┌─ Exercise materials
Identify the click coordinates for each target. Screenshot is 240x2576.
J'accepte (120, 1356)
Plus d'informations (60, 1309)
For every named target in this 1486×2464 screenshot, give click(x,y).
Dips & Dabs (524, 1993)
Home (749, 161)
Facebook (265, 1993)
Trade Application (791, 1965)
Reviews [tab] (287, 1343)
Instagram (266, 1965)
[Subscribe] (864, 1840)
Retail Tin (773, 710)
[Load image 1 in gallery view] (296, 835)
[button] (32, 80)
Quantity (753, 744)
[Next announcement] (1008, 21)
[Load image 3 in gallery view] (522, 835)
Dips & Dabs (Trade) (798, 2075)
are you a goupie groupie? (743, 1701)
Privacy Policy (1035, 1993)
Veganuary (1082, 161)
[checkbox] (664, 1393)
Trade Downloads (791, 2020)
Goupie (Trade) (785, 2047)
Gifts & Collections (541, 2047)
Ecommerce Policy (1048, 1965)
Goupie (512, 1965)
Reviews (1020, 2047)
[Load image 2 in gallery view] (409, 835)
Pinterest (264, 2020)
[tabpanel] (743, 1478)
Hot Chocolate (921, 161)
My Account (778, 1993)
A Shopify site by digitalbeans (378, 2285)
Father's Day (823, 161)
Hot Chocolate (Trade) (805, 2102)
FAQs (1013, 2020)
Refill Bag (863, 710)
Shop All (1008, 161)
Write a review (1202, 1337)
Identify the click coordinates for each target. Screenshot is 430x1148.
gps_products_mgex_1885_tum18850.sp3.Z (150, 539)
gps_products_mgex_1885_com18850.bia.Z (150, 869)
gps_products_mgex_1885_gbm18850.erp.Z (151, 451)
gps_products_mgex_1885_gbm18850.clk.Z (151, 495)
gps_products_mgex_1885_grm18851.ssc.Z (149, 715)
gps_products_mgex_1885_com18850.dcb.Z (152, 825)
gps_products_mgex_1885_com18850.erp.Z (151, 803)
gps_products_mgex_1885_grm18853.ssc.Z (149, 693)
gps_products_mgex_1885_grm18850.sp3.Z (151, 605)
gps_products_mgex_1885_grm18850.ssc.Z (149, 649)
└─
Working from the entries above, return all lines that contain "image".

Result -
[Load image 1 in gallery view] (296, 835)
[Load image 3 in gallery view] (522, 835)
[Load image 2 in gallery view] (409, 835)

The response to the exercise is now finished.